More uniquely however, the cafe prides itself on preparing all of its own food, from their burger patties right down to each of its salad sauces. Claudia, the volunteer staff at Professor Brawn, told us that the staff report at 7am every day to prepare the food, and stay back after closing time to prepare for the next day as well.
“There’s no processed meat. We don’t buy straight from suppliers, our chefs actually make our patties,” said Alice, a staff at Professor Brawn.
“The soup starts from the vegetables too: mushroom soup starts from mushroom, tomato soup is from fresh tomatoes,” proudly beamed another staff member, Amanda.
Professor Brawn’s earnest effort in using authentic ingredients certainly does translate into quality food; Professor Brawn kindly offered us the whole range of their menu for us to sample, and our taste-testers could taste the difference. Lee Yi Faye (19S03L) described the mashed potatoes as tasting “very healthy.”
“I feel like I’m eating an actual potato”, she added, as compared to the powder-mix mashed potato that other eateries serve. Isaac Yeo (19S06A) commented that the Chicken Mushroom Wrap had “the natural flavour of the mushroom.”
It turns out that their handmade beef patties are well-worth their salt (and seasoning) as well. “The beef…falls apart in your mouth and it’s (really) juicy, it’s really good!” gushed Rachelle Marie Chua (19A01B) as she nodded aggressively in approval and awe, a half-eaten burger in hand. “The sauce kind of evenly coats the thing, and every bite is flavourful. ‘JUICY’, that’s the word.”
In the vegetarian field, the cafe has not left any loose threads either. One of our writers tried all their options available, including their mushroom and tomato soups, immediately gushing about it after she’d taken the first sip. Their other options don’t disappoint either: the grilled vegetables were just the right texture, soft yet not overly mushy, with a hint of charred flavour.

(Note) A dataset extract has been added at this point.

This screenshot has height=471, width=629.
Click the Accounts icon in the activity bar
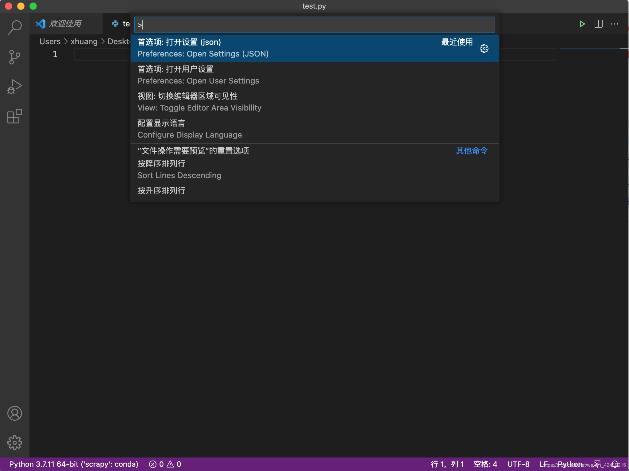[14, 413]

The Garden Salad dressing was a novelty because it had a sort of burnt, cloying sweetness, yet it successfully complemented the fresh leaves and the zesty taste of the fried enoki mushrooms.

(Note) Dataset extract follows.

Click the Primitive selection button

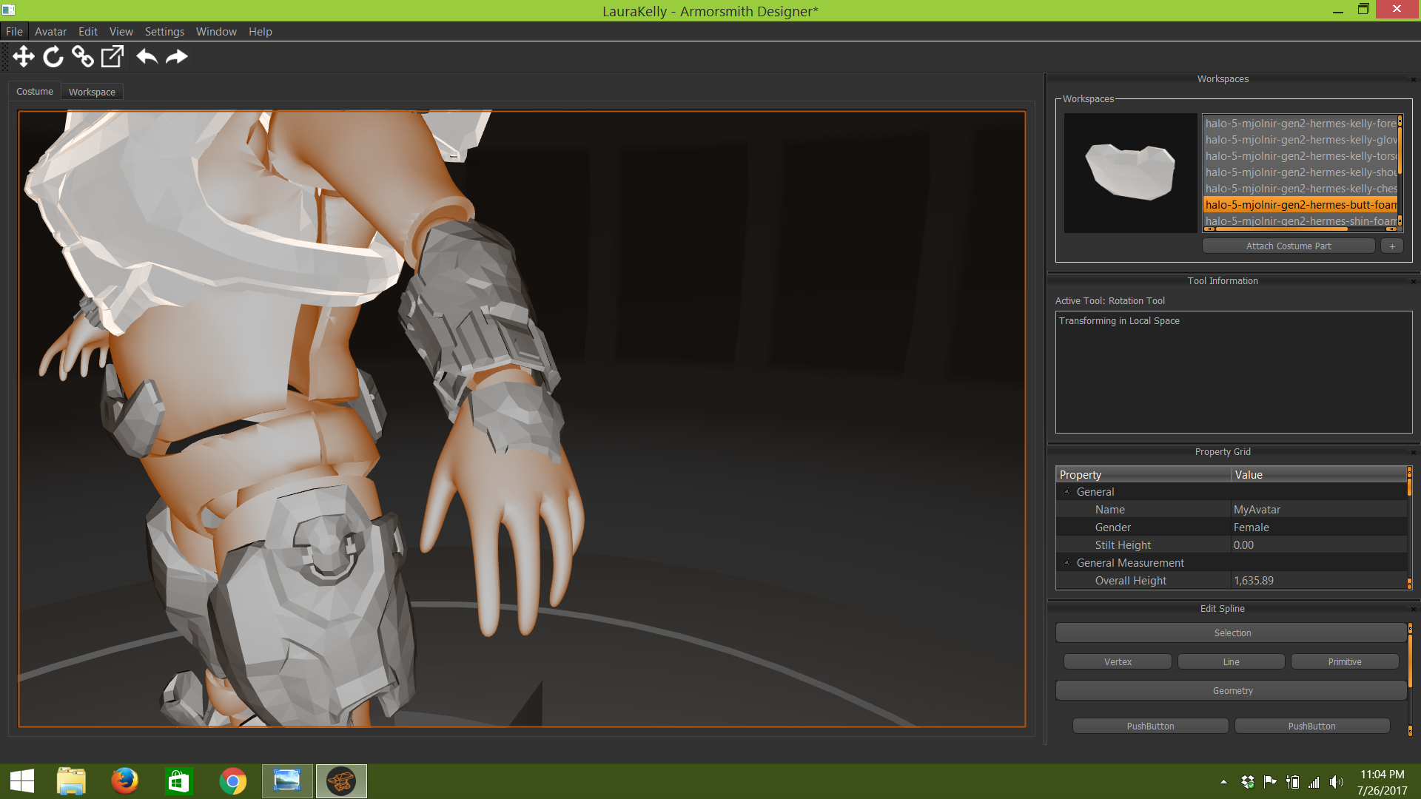click(x=1344, y=662)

Indeed, all of the dishes we tried were not only hearty and delicious, but healthy as well.
Where is Professor Brawn going from here?
Although Professor Brawn used to have an external outlet in Novena, RI is the first school that Professor Brawn has opened on-campus. Ms Jacelyn Lim reaffirmed that they “want to standardise the model and bring this to another school”, in order to create more job opportunities for individuals with special needs. Mr Tay “hopes this will also give other schools something to look at so they will be able to see that it works, and want this type of thing in their school also.”

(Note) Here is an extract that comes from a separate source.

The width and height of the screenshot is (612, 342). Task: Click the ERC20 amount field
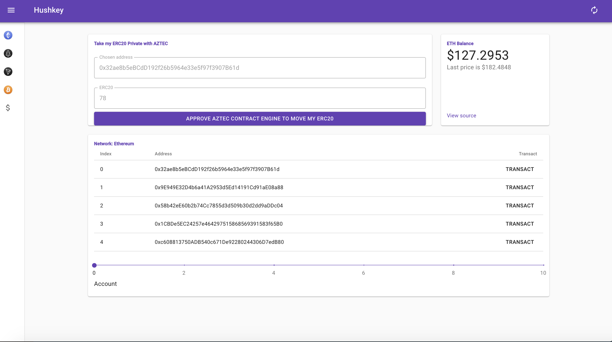coord(260,98)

Indeed, Professor Brawn is part of the growing movement towards building an inclusive society. Starting from even within our school campus, we can take the initiative to understand more about people with special needs, and be more empathetic towards the struggles they face. As RI Boarding Tutor Mr Gilbert Chng remarked, “this is something I think the school should stand behind and it’s a good example for the school to follow. Empathy is something we should train in the nation’s best and brightest”.
“People think of special needs as what they can’t do, rather than their abilities. All of them have strengths, but not all of them are as neurotypical.” – Jacelyn Lim, Executive Director of Autism Resource Centre
Raffles Press earnestly hopes that students will give Professor Brawn their fullest support in this pioneering venture. Professor Brawn is located where the old Manna cafe was (near Pick-up Point 4, visible from the main gate.) They will be opening on 2nd July.